Ng: Biggest benefit of AI may be unlocking unstructured data
Tech entrepreneur Andrew Ng says that in addition to autonomous action, one of the most beneficial applications of AI is enabling easy access to valuable unstructured data.
Amid the hype about autonomous agents making business decisions and performing previously time-consuming tasks in seconds, perhaps the biggest benefit of AI may be its ability to unlock unstructured data.
That's according to tech entrepreneur Andrew Ng, founder of DeepLearning.AI and executive chairman of LandingAI -- among other roles -- who spoke on Nov. 4 during a panel discussion at Snowflake Build, a virtual conference for developers hosted by data management vendor Snowflake. Additional panelists included Snowflake CEO Sridhar Ramswamy and AWS vice president of agentic AI Swami Sivasubramanian.
For years, unstructured data has been the Holy Grail of analytics.
Enterprises have historically used structured data such as financial records and sales statistics to inform decisions. But structured data represents a small percentage of an organization's overall data. The majority -- potentially up to 90% -- is unstructured data such as text in PDFs and emails, audio files from customer service interactions and images.
Using only structured data, enterprises have been deriving insights and basing key strategic initiatives on a partial understanding of their operations rather than the whole. Unstructured data, in conjunction with structured data, provides the complete view that has been missing, and AI is the means by which enterprises can easily access that unstructured data.
"We've spent the last 20 years architecting structured data," Ng said. "I think a big unlock will be unstructured data, which AI can finally make sense of."
Opening unstructured data
Many data management and analytics platforms historically focused on only structured data. Some still mainly support only structured data. Others, however, are using generative AI and agentic AI to make it easy to operationalize and analyze unstructured data as well.
We've spent the last 20 years architecting structured data. I think a big unlock will be unstructured data, which AI can finally make sense of.
Andrew NgFounder, DeepLearning.AI
For example, analytics platforms such as Microsoft Power BI, Tableau and Qlik now enable users to query and analyze unstructured data. Similarly, data management platforms from tech giants AWS, Google Cloud and Microsoft all support unstructured data, as do those from more specialized vendors such as Databricks, Snowflake and Informatica.
To make unstructured data accessible with databases, data lakes and data lakehouses, it has to be given some form of structure, such as a vector -- a numerical representation of data -- that makes it discoverable.
While it is complex to develop algorithms that assign vectors to unstructured data, then labor-intensive to build data and AI pipelines that include vector databases, agents and other AI applications drastically simplify accessing and operationalizing unstructured data.
They can take care of the data preparation that makes unstructured data accessible.
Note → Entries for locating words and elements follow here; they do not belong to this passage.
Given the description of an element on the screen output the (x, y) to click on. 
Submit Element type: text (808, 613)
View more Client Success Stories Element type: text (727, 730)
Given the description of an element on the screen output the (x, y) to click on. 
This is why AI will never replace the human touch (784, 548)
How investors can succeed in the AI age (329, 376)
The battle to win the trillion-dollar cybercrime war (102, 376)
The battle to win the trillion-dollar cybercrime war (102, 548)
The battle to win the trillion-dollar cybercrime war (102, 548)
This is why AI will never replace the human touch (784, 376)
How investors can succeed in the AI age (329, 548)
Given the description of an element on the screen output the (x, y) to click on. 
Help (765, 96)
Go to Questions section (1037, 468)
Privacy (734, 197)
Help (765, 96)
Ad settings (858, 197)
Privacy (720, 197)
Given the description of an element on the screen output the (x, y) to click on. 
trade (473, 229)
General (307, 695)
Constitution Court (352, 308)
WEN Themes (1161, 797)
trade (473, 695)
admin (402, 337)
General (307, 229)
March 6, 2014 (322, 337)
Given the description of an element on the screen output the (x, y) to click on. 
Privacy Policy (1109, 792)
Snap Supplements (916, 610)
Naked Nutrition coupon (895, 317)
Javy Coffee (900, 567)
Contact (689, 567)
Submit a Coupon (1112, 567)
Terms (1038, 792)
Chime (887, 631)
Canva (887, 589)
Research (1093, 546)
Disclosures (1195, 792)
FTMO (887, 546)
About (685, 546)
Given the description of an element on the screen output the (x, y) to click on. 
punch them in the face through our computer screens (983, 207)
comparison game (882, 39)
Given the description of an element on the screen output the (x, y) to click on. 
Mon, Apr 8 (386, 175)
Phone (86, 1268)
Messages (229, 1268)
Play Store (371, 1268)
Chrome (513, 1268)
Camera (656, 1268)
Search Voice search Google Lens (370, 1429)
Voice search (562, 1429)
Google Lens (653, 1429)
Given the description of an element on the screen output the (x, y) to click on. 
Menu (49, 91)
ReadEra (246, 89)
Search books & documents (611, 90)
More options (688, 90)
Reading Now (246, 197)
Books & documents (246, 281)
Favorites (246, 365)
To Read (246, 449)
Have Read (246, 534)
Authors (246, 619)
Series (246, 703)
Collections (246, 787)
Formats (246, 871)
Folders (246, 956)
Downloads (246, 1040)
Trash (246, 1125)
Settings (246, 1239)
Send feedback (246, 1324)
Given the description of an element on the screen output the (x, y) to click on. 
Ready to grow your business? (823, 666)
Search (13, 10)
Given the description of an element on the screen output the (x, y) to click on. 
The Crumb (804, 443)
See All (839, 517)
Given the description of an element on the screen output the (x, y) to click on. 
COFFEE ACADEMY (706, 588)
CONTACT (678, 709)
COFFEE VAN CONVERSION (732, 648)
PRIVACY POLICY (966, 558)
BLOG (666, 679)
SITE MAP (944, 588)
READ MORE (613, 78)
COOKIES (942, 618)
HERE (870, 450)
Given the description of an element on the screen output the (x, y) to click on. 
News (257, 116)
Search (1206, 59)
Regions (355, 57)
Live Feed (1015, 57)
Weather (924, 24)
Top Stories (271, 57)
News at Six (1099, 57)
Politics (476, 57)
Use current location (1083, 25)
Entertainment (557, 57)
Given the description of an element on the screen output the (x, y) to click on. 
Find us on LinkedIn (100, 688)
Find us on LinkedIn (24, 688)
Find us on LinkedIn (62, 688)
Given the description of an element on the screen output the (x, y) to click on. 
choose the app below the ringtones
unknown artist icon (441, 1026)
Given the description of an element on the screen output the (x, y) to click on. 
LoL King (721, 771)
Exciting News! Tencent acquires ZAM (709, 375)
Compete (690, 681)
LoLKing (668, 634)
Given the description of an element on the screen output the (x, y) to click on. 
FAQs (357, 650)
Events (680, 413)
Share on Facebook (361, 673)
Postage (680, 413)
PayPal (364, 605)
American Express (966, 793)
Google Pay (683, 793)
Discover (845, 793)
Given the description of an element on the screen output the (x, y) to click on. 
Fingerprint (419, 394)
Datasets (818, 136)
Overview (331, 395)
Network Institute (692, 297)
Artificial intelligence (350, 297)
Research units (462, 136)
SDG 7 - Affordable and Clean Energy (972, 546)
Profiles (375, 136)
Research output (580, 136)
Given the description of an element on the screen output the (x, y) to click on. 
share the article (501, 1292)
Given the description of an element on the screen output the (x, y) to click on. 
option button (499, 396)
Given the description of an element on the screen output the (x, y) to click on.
In addition, through natural language interfaces and text-to-code translation capabilities, AI can make it simple for developers to build applications that include unstructured data and for analysts to query their organization's entire data estate.
While audio from customer service interactions that can be analyzed for sentiment and emails that can be scanned to similarly derive insights are valuable, the information previously locked in PDFs -- and now reachable -- is perhaps most valuable to enterprises, according to Ng.
"I think the single most valuable form of unstructured data that is sitting in all of our businesses is PDF files," Ng said. "There are so many of them. I'm really excited about the work that's being done … on agentic document extraction to take massive PDF files in finance and healthcare that have tons of value and extract it out. The number of use cases is skyrocketing."
Before agentic AI, finding relevant data in a large PDF file was essentially manual, according to Ramswamy, who moderated the panel discussion.
Complex configurations could extract valuable information. But often, it was left to the individual searching for data to find it themselves.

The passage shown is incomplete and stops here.